Clandown F.C.
- Full name: Clandown Football Club
- Founded: 1920
- Dissolved: 2004
- Ground: Greyfield Sports and Social Club
- League: Somerset County League

= Clandown F.C. =

English non-league football club

Clandown F.C. was a non-league football club that played in the village of Clandown, near Radstock in Somerset. Clandown played in the Western Football League, Wiltshire Premier League and the Somerset Senior League until 2003–04. They played for most of their existence at Thynne Field, which is now in poor condition as the clubhouse was blown down by a severe storm in the early 1990s. In 1999 the club moved to Greyfield Sports and Social Club in nearby Paulton.

Clandown joined Division 2 of the Western League in 1920–21, but although they won the division the following season, they left the league.

They rejoined immediately after the Second World War and remained in the league until 1959–60. They were Division 2 champions in 1946–47 and were promoted to Division 1, but little success followed. They were relegated in 1954 and remained in Division 2 until 1959–60, when they joined the Wiltshire Premier League.

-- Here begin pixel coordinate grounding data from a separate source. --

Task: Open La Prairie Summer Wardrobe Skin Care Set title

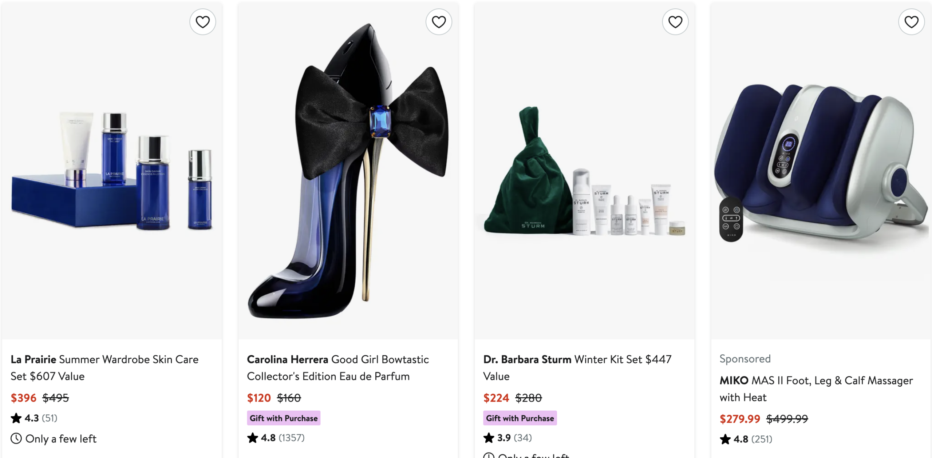Action: click(104, 367)
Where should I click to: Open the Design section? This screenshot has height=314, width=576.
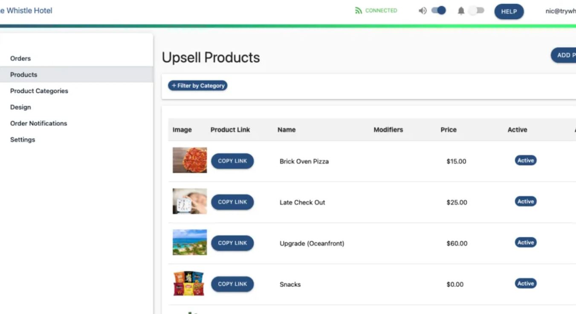20,107
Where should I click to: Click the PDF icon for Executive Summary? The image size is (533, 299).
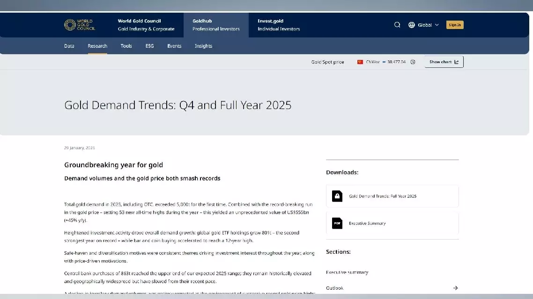[337, 223]

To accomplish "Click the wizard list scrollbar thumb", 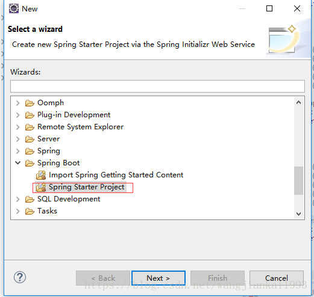I will pyautogui.click(x=298, y=180).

Clandown rejoined the Western League in 1976–77 and won promotion to the Premier Division the following season. Their best seasons were 1981–82 and 1982–83, with fourth-place finishes. However, in 1987–88 they finished bottom and were relegated to Division 1, where they remained for a further four seasons before resigning in 1992 and replacing their reserve team in the Somerset Senior League. After 12 seasons with little success, the club folded. The club was affiliated to the Somerset County FA.

==Sources==
- Miller, Kerry: The History of Non-League Football Grounds (1996)
- Webb, Doug & Sandie: A View From The Terraces: One Hundred Years of the Western Football League 1892–1992 (1992)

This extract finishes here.